Duque and Health Minister Fernando Ruiz are under severe pressure from powerful business associations and corporations to ignore public health and the national economy.

Ruiz has only allowed governors and mayors to impose mobility restrictions at night and during the weekend, which forces many urban dwellers to commute in overcrowded mass transit systems.

The government’s refusal to implement a minimum basic income as advised by both the medical community turned the  healthcare crisis into a humanitarian disaster for the country’s poor and lower class communities.

Almost two-thirds of the more than 73,000 coronavirus-related deaths were mourned in these communities while only 3.4% of the fatalities were mourned by the families of the country’s top earners.

The country’s poverty rate increased to between 40%, according to the most optimistic estimate, and 49%, according to the most pessimistic estimate.

The government’s response to the coronavirus pandemic has contributed to social unrest and the resurgence of anti-government protests.


Coronavirus crisis bankrupted 500K of Colombia’s small businesses


A chaotic vaccination plan

The failure to control the latest coronavirus outbreak is partly due to the chaotic implementation of the government’s National Vaccination Plan.

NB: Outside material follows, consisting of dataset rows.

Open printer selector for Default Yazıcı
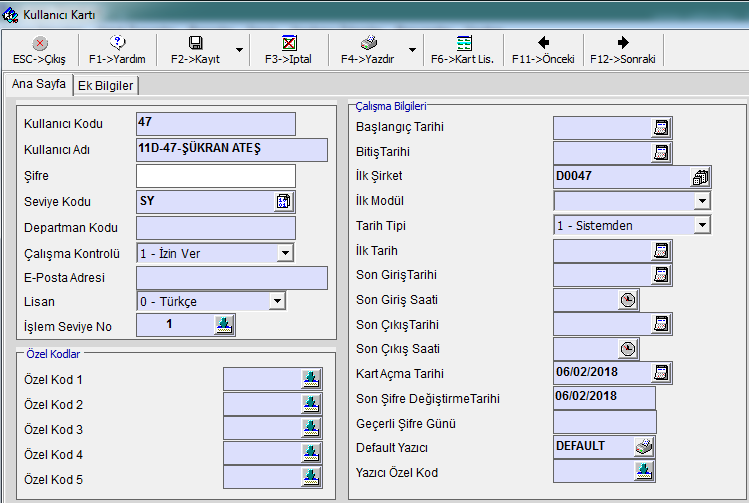 [644, 446]
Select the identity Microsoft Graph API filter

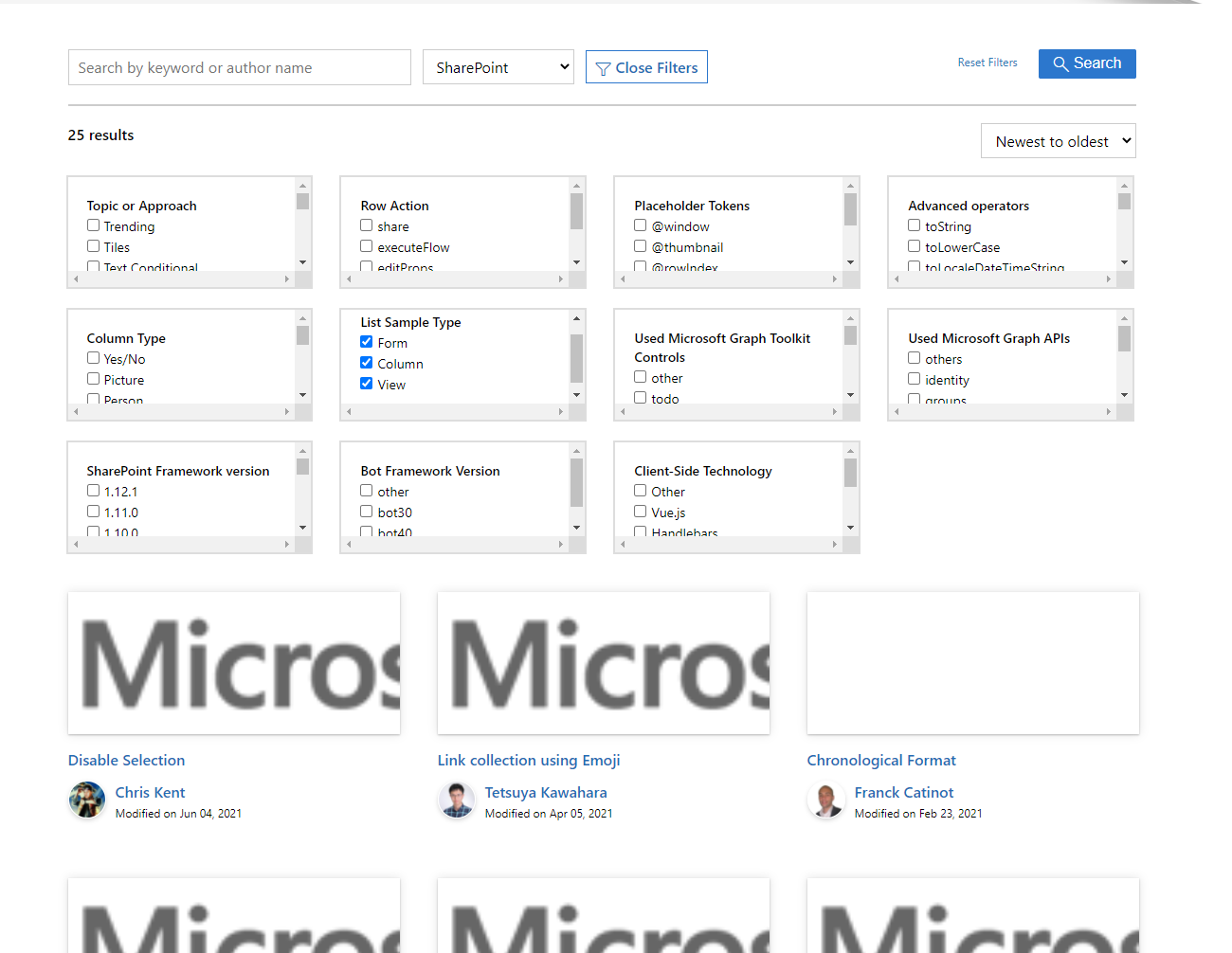point(914,379)
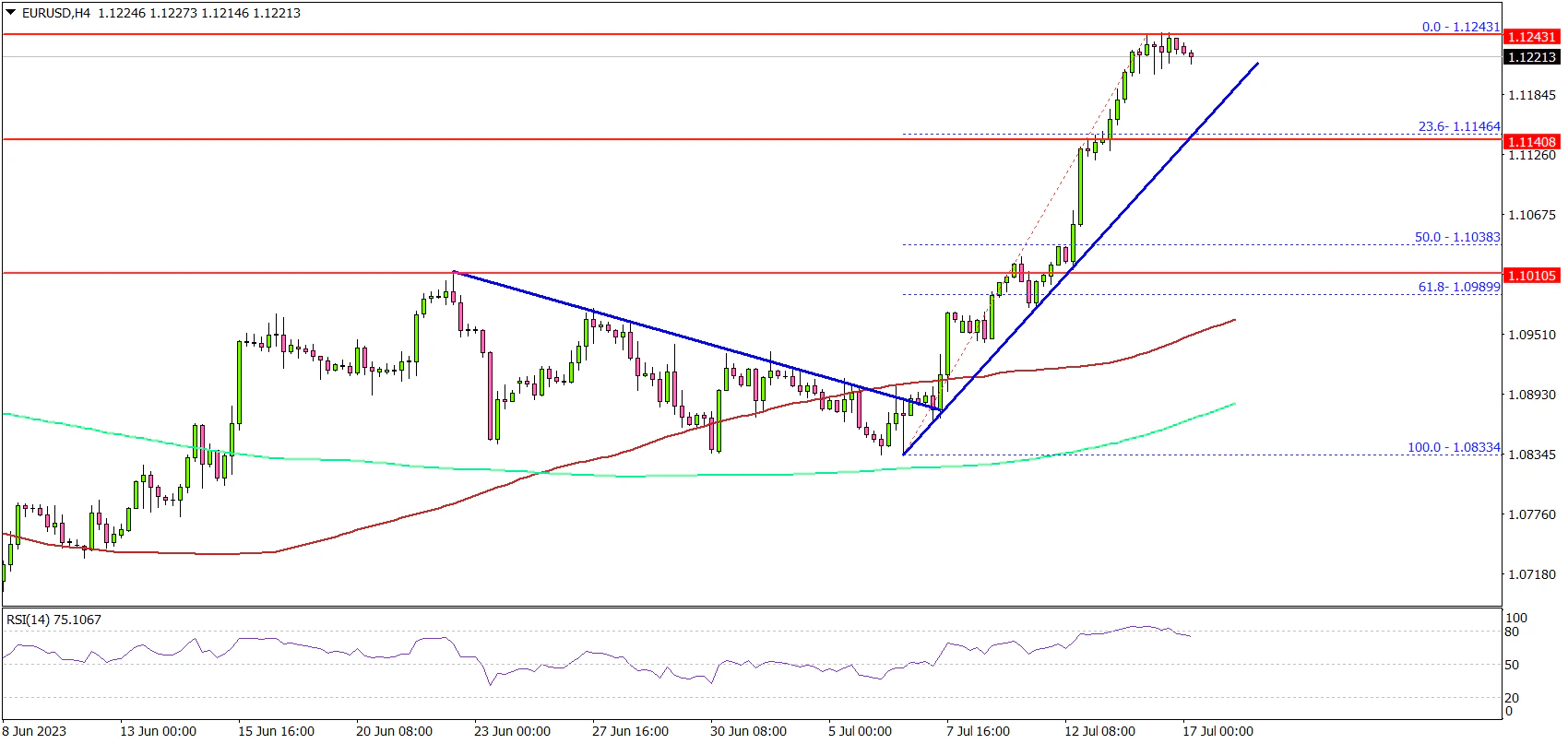Viewport: 1568px width, 744px height.
Task: Select the 61.8 - 1.09899 Fibonacci label
Action: (x=1458, y=287)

Duque and Ruiz have repeatedly vowed they would protect 70% of Colombia’s 51 million inhabitants against the coronavirus before the end of the year.

Since the unprecedented vaccination drive kicked off on February 17, health authorities have only been able to vaccinate 1.5 million people.

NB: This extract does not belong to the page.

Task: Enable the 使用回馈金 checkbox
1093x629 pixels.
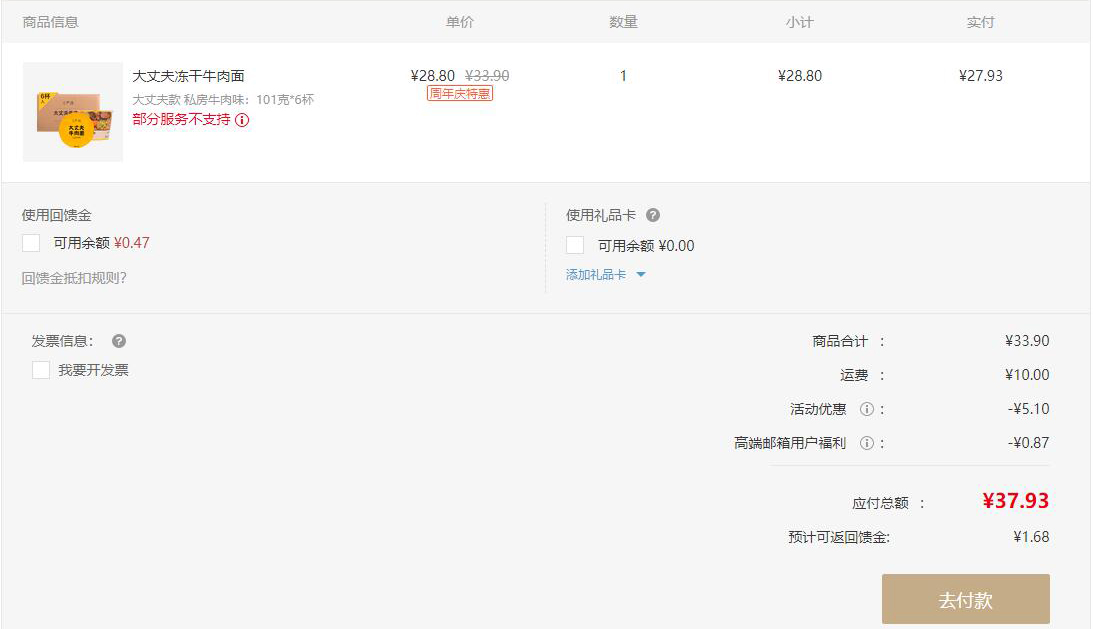Action: tap(29, 242)
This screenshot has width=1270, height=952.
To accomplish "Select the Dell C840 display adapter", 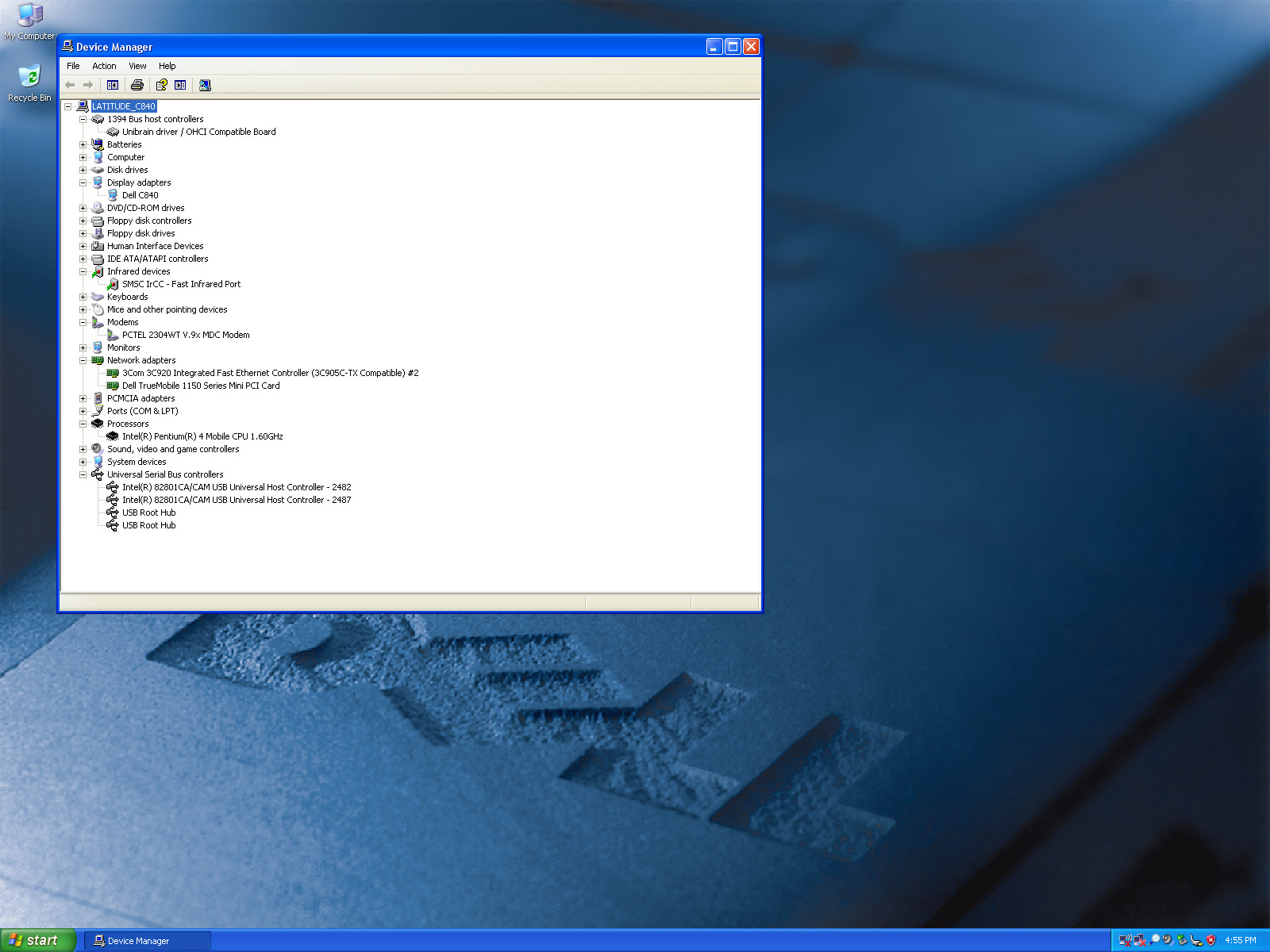I will tap(140, 195).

This implies that those who fall in the government’s lowest priority group would have to wait until August 2023 for their vaccination.

National Vaccination Plan

The main problem is that foreign pharmaceutical companies fail to produce and deliver vaccines as promised, an issue that is causing problems worldwide.

In April, less than half of the 8.5 million vaccine shots promised by Ruiz last month effectively arrived on Bogota’s El Dorado Airport.

These delays and problems with distribution have caused vaccine shortages throughout Colombia that in turn have forced local authorities to pause planned vaccinations.

Another problem is that many of the notoriously corrupt health intermediaries never updated their databases, which has particularly complicated effectively vaccinated people of 80 and older who were designated the vaccination plan’s top priority.

To counter the delays caused by the intermediaries, the health minister on Thursday announced that he would lower the age of people who can be vaccinated to 60.

The minister already allowed people of 65 and older to request vaccination at public hospitals without the involvement of the controversial health intermediaries.

More 2.8 million Colombians have been infected by the coronavirus since it was first detected in March last year, according to the Health Ministry.